> _Instructions_:
• 1. Answer these from the lithium metal battery summary:
(a) What is the composition of the baseline electrolyte?
(b) Which two functional additives does the study compare?
(c) Why were the additive weight percentages chosen as they were?
• 2. From the lithium metal battery summary, write out the part that opens with the words containing "The systematic study" and closes with "additive containing electrolytes.".
• 3. Continue the summary on lithium metal batteries from its last sentence.

━━━━━ Supplied passage ━━━━━

Summary:
Even though lithium metal has long been regarded as a promising active material for future lithium metal batteries (LMB), the native passivation layers covering pristine lithium metal (pLi) and its possible influence on the evaluation of the solid electrolyte interphase (SEI) has largely been disregarded by the battery research community.
The systematic study presented here utilizes a preformed SEI (pSEI) approach to evaluate the impact of the native passivation layer on vital SEI characteristics impacting the LMB full cell performance and safety. Furthermore, the utilized approach enabled an unclouded comparison of two well-known functional additive vinylene carbonate (VC) and fluoroethylene carbonate (FEC). Three organic carbonate-based electrolytes were used for this study: A baseline electrolyte (BE, 1.2 M LiPF6 in EC/EMC), the VC additive-containing electrolyte (AE-VC = BE + 5wt.%VC) and FEC additive-containing electrolyte (AE-FEC = BE +6.09 wt.%). The wt.% of the additives were chosen to ensure molar ratio equality between the additive containing electrolytes.

━━━━━ Excerpted data ━━━━━

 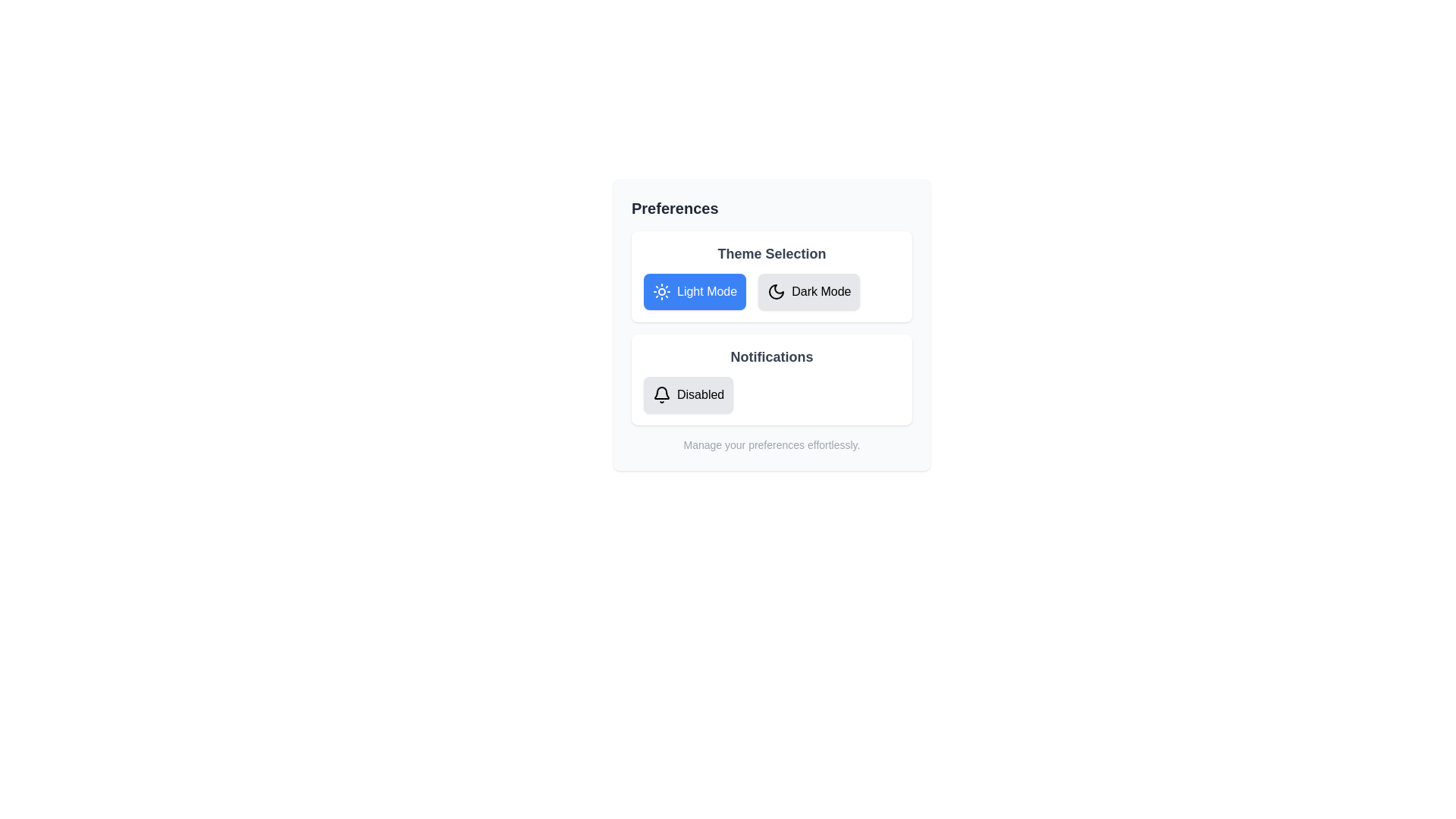 I want to click on the 'Disabled' button in the 'Notifications' section of the 'Preferences' card, so click(x=687, y=394).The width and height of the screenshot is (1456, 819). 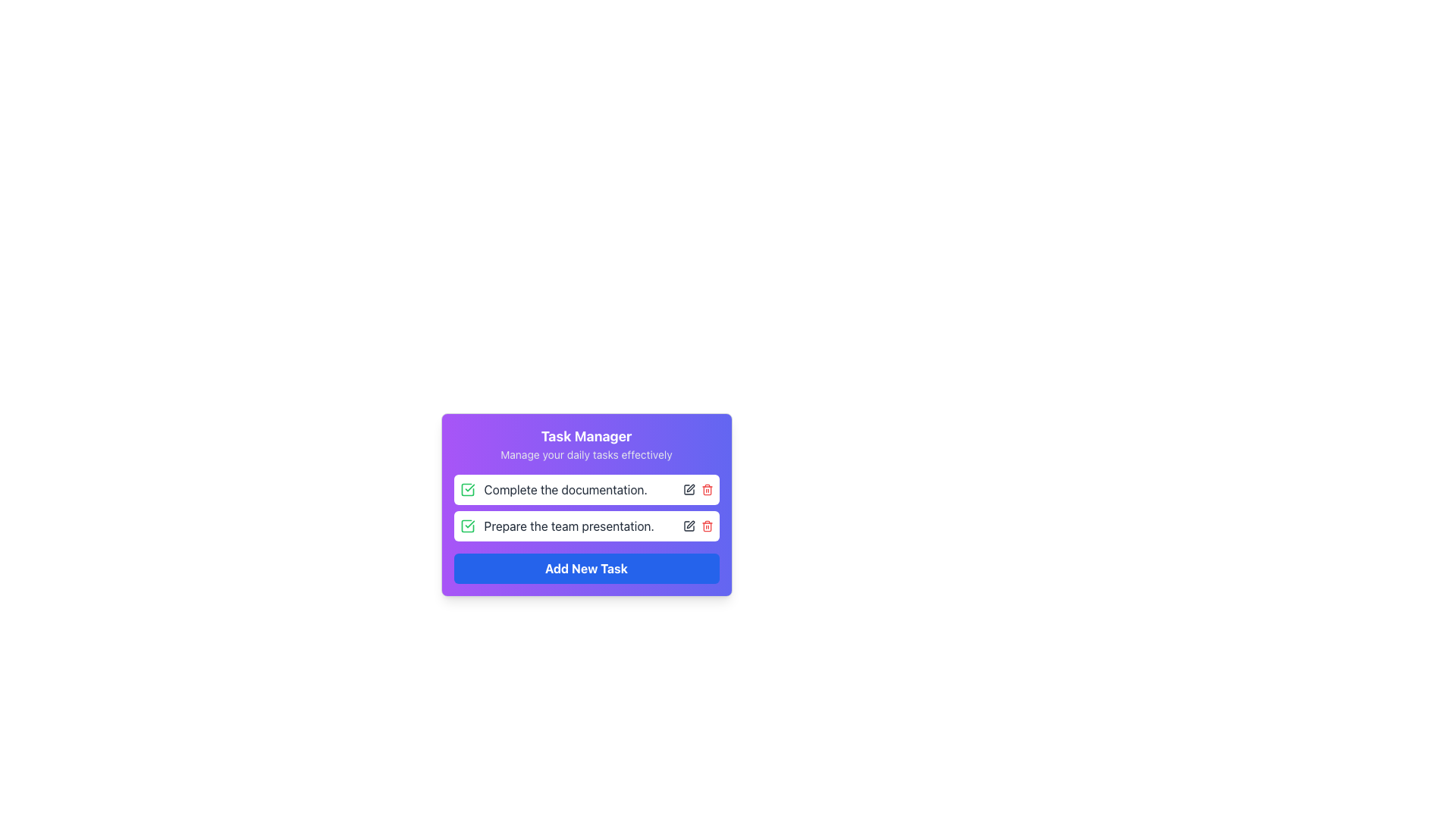 I want to click on the task item component displaying a green 'check' icon and the text 'Complete the documentation.' in the 'Task Manager' list, so click(x=553, y=489).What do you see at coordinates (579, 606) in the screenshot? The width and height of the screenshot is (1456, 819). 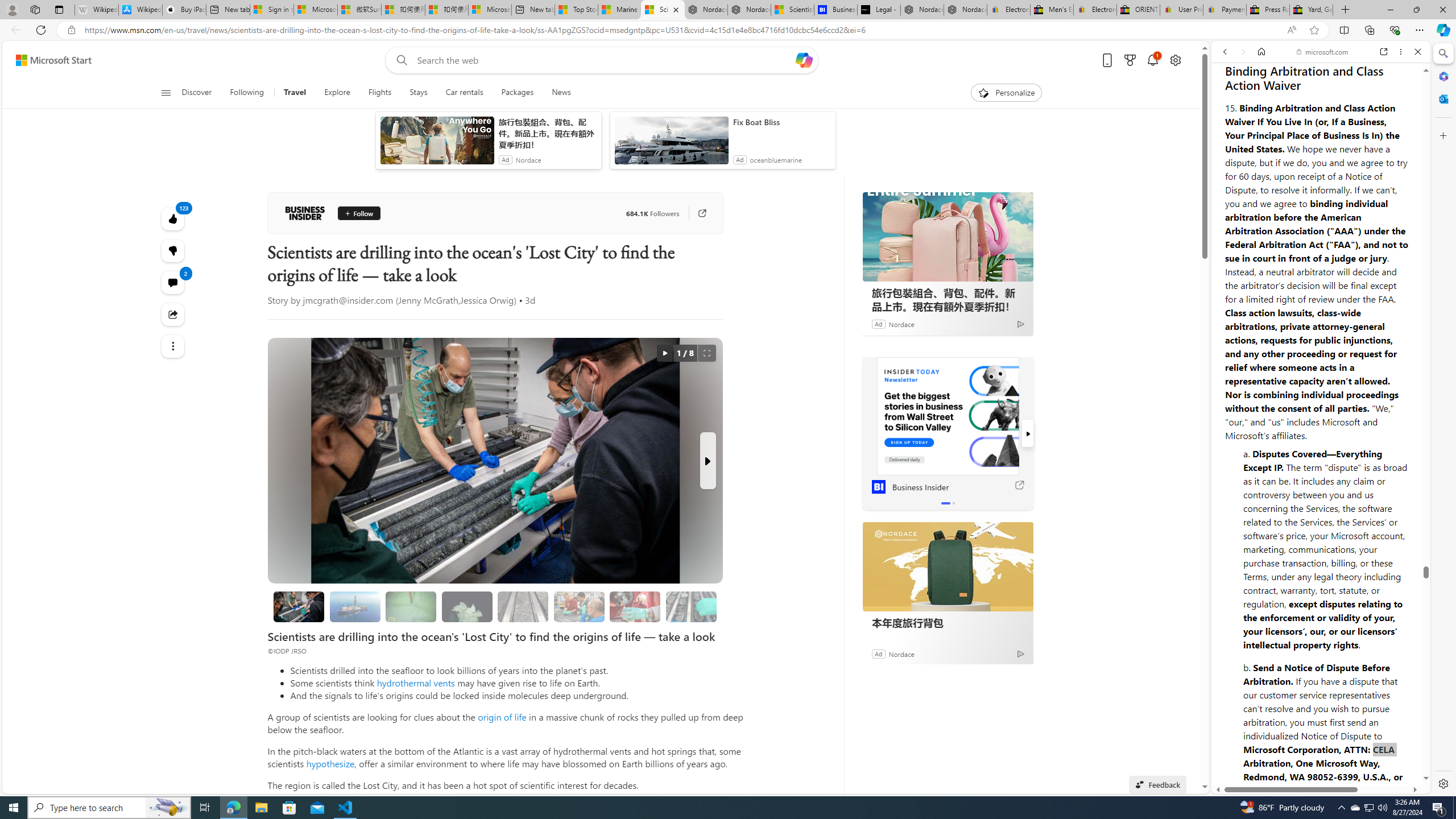 I see `'Looking for evidence of oxygen-free life'` at bounding box center [579, 606].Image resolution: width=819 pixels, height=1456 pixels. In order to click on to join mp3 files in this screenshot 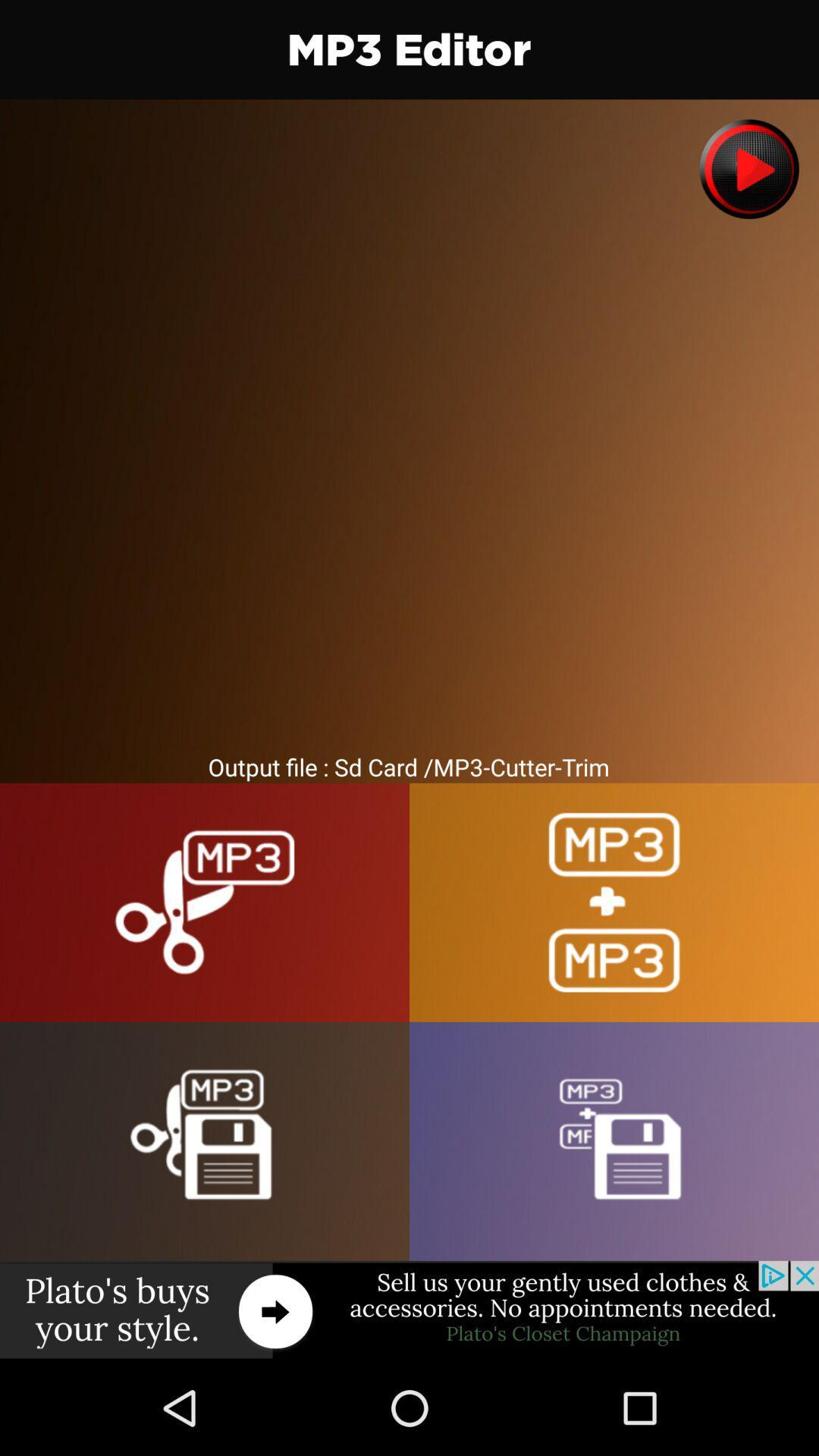, I will do `click(614, 902)`.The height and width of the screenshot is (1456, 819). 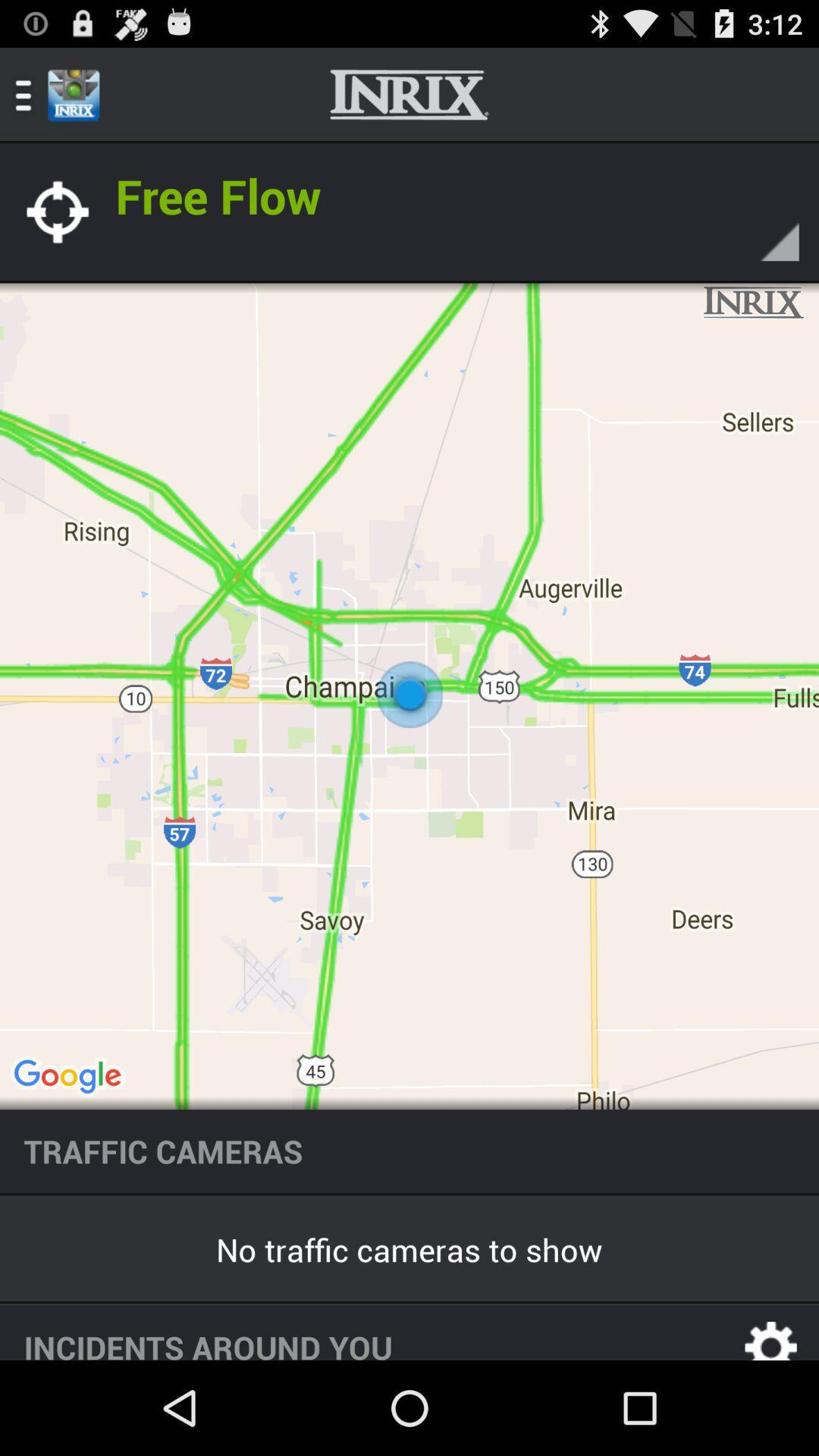 What do you see at coordinates (771, 1332) in the screenshot?
I see `setting` at bounding box center [771, 1332].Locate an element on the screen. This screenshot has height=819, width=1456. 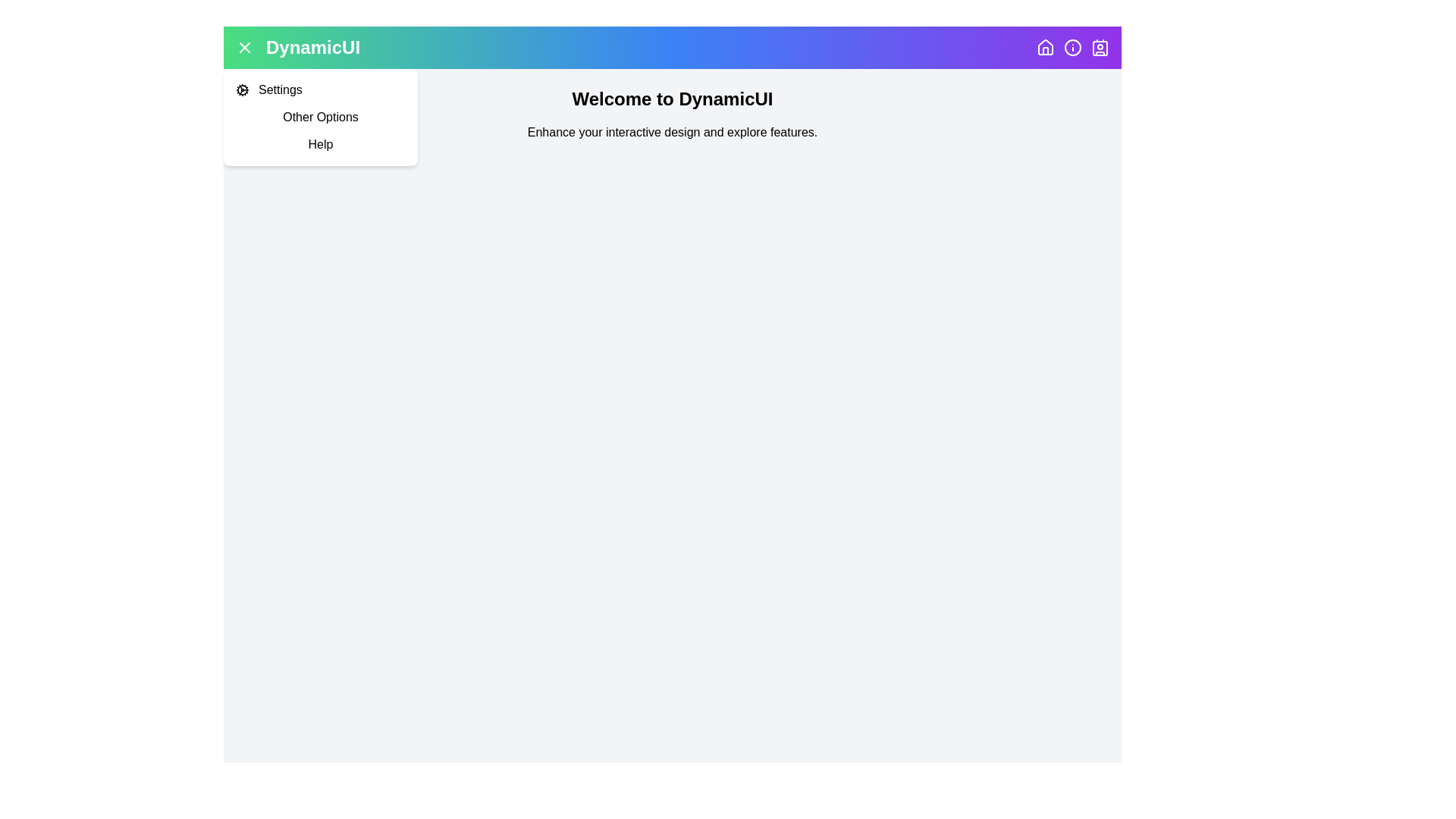
the 'Other Options' text label in the dropdown menu is located at coordinates (319, 116). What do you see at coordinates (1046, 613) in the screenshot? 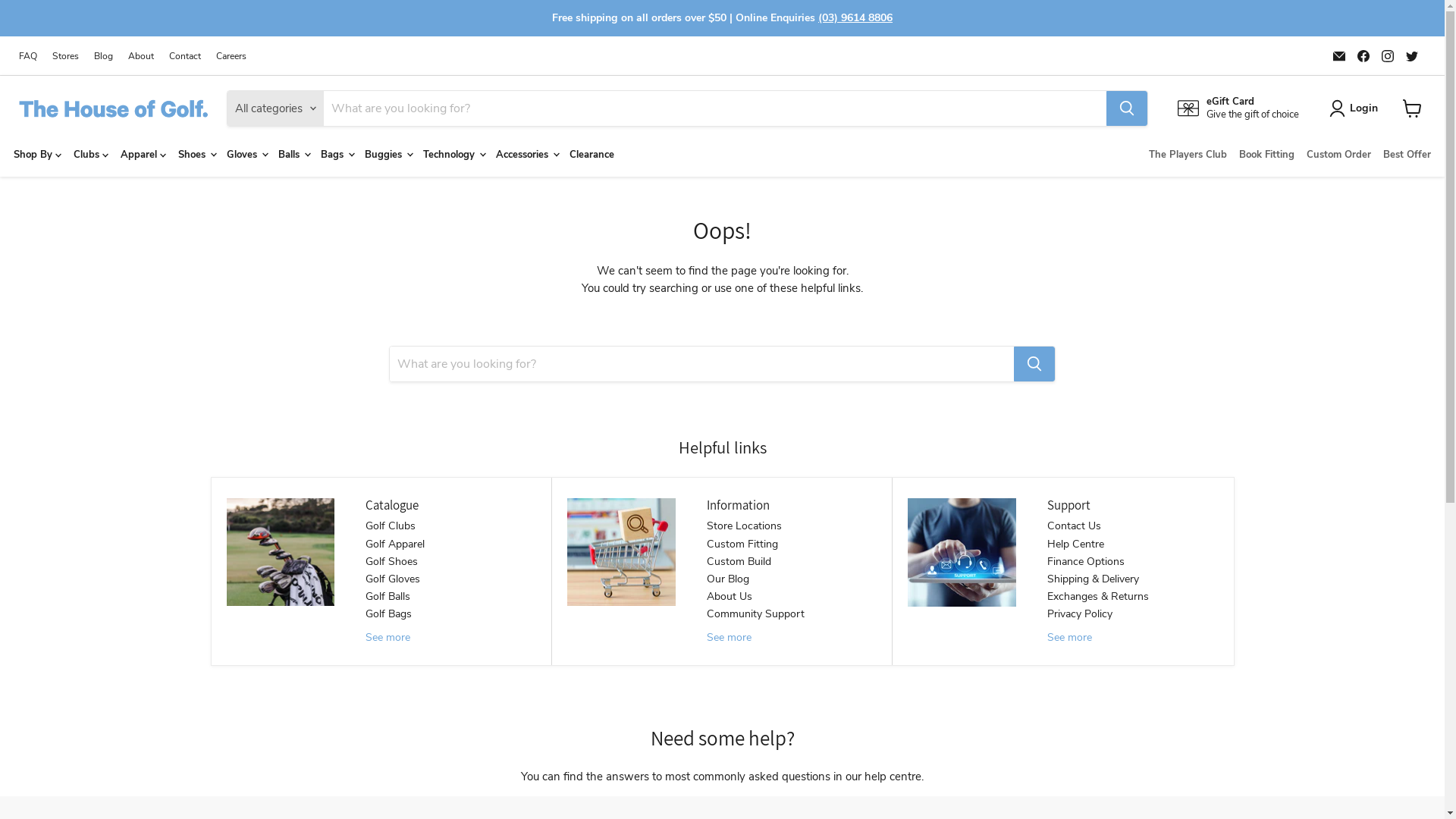
I see `'Privacy Policy'` at bounding box center [1046, 613].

━━━━━

> _Responses for each task_:
• 1.
(a) 1.2 M LiPF6 in EC/EMC.
(b) Vinylene carbonate (VC) and fluoroethylene carbonate (FEC).
(c) To ensure molar ratio equality between the additive-containing electrolytes.

• 2.
The systematic study presented here utilizes a preformed SEI (pSEI) approach to evaluate the impact of the native passivation layer on vital SEI characteristics impacting the LMB full cell performance and safety. Furthermore, the utilized approach enabled an unclouded comparison of two well-known functional additive vinylene carbonate (VC) and fluoroethylene carbonate (FEC). Three organic carbonate-based electrolytes were used for this study: A baseline electrolyte (BE, 1.2 M LiPF6 in EC/EMC), the VC additive-containing electrolyte (AE-VC = BE + 5wt.%VC) and FEC additive-containing electrolyte (AE-FEC = BE +6.09 wt.%). The wt.% of the additives were chosen to ensure molar ratio equality between the additive containing electrolytes.

• 3.
Electrochemical analysis was first performed by conducting stripping/plating experiments in six different electrode×electrolyte Li||Li symmetric cell setups. The pLi containing cell setups constantly generate higher overvoltage values compared to the pSEI containing analogues. Comparing the two considered functional additives, using AE-VC resulted in higher and inhomogeneous overvoltage profiles, whereas especially the double FEC containing cell setup (AE-FEC@Li×AE-FEC) low overvoltage values and the longest stripping/plating cell lifetime the performed study. Higher overvoltage values during the stripping/plating experiment can be an indication for inhomogeneous stripping/plating behavior.
This hypothesis was validated by post mortem optical analysis (incl. SEM): pLi containing cell setups revealed large areas of untouched native passivation surface, in combination with large patches of dendritic high surface area lithium (HSAL) and significant sideway growth over the stainless steel spacer. The pretreated electrodes, on the other hand, showed a more homogeneous stripping/plating behavior as well as less dendritic/sideway lithium growth.
Finally, in a NMC811||Li full cell setup, the influence of the considered functional additives and the native passivation layer on a full cell LMB was evaluated: The determined state of health and Coulombic efficiency data revealed both, the necessity of an adequate functional additive for LMB full cell performance as well as a 25 % lifetime increase by removing the native passivation layer and implementing a pSEI. Furthermore, FEC was shown to be vastly superior over VC for the application in future LMB systems.